Yayalaştırma mı yoksa rantlaştırma projesi mi?

  • TAKSİM RAHATLAYACAK DEDİLER, ŞİMDİDEN FELÇ OLDU
  • Eda Yıldırım / Sadiye Eser
  • İstanbul Büyükşehir Belediyesi (İBB)’nin “Taksim’i rahatlatacak” dediği Taksim Yayalaştırma Projesi Taksim’i felç etmeye başladı. Taksim’i şantiye alanına çeviren projenin ilk etabı olan Tarlabaşı ve Harbiye arasında uzanan cadde boyunca yol araçlara kapatılınca trafik altüst oldu. Peki şimdiden sorunlara neden olan  bu proje Taksim için uygun bir proje mi? Taksim Yayalaştırma Projesi’yle ilgili merak edilenleri ve Mimarlar Odası’nın projeye bakışını TMMOB Mimarlar Odası İstanbul Şubesi 2. Başkanı mimar Sabri Orcan’la, Taksim’de, projeden etkilenecek alanları da dolaşarak konuştuk.
    BU NASIL YAYALAŞTIRMA
    İlk olarak yolun trafiğe kapandığı Tarlabaşı’na gidiyoruz. Projeyle Taksim Meydanı’nın araçlardan değil insanlardan arındırılacağına vurgu yapan Orcan, Tarlabaşı’nın trafiğe kapatılmasını ilk adım olarak değerlendirdi. “TMMOB projeye ‘Taksim’i yayasızlaştırma projesi’ diyor. Neden? sorumuz üzerine Orcan, “Tünellerin yapılmasının ardından Meydan’a gelmek isteyen insanlara bir buçuk metre genişliğindeki geçiş alanları kalacak. Bu yüzden geliş gidişler oldukça zor olacak” yanıtını verdi. Gezi Parkı’nda tekrar yapılmak istenen Topçu Kışlası’nın da insansızlaştırma projesinin diğer bir ayağı olduğunu söyleyen Orcan, “Bu yüzden meydanda yapılan ortak etkinliklere zor da olsa gelmeyi başarsalar bile buradan çıkışları çok daha korkutucu olacak.
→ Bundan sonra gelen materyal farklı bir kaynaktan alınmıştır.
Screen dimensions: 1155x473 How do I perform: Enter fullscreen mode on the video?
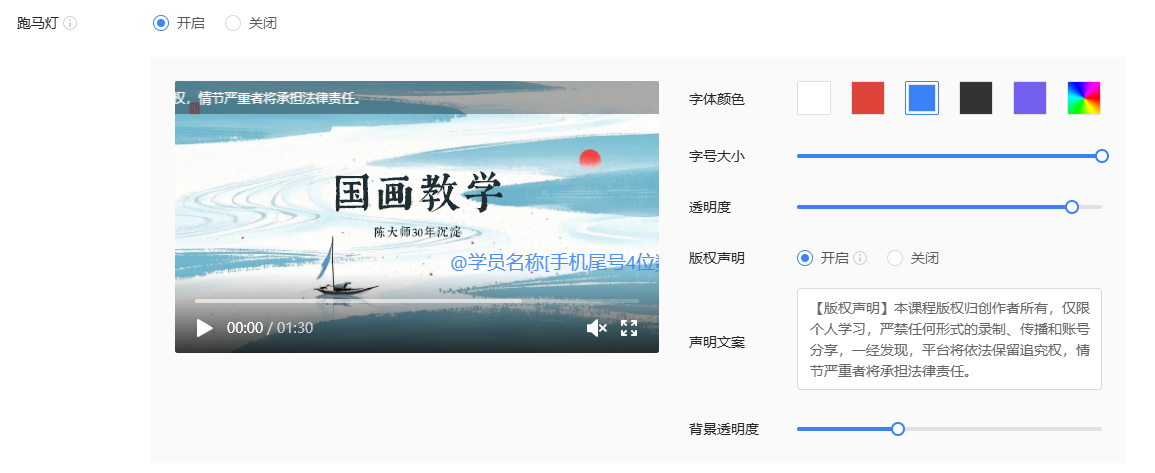coord(628,328)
Bu yüzden meydan, insanların Topçu Kışlası’ndaki ticari amaç taşıyan eğlenceler dışında buraya gelmesini sağlayacak bir cazibe merkezi olmaktan çıkıyor” dedi.
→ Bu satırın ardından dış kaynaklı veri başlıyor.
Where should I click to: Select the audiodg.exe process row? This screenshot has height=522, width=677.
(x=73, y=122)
    ‘TRAFİK SORUNU ÇÖZÜLMEYECEK’
    Proje, Tarlabaşı, Gümüşsuyu, Sıra Selviler Caddesi ve Mete Caddesi’nden meydana çıkan tünel planlamasını içeriyor. Şuan yalnızca Tarlabaşı ve Harbiye arasındaki tünel projesi onaylandı. İBB Başkanı Kadir Topbaş, bu dört tünelle trafiğin rahatlayacağını söylüyor. Ancak Orcan aynı görüşte değil. “Burada yapacağınız tünel, Taksim trafiğine  kalıcı bir çözüm getirmeyecek. Sadece lokal olarak bir fayda sağlayacak. O tünelden sonraki kısım yine tıkanacaktır” dedi. Özellikle otobüs terminallerinin trafiği yoğunlaştırdığını anlatan Orcan, “İBB otobüs terminalini yer altına almak gibi bir plandan bahsediyordu. Düşünebiliyor musunuz Taksim Meydanı’nda kocaman bir beton kütle ve onun altından binlerce metrekarelik kapalı alan var. İnsanlar egzos gazlarının içinde bekliyor. Oradaki havalandırmayı bile düşünseniz meydana yükselen hava bacalarından dolayı meydanın zaten bir özelliği kalmayacaktır” diye konuştu.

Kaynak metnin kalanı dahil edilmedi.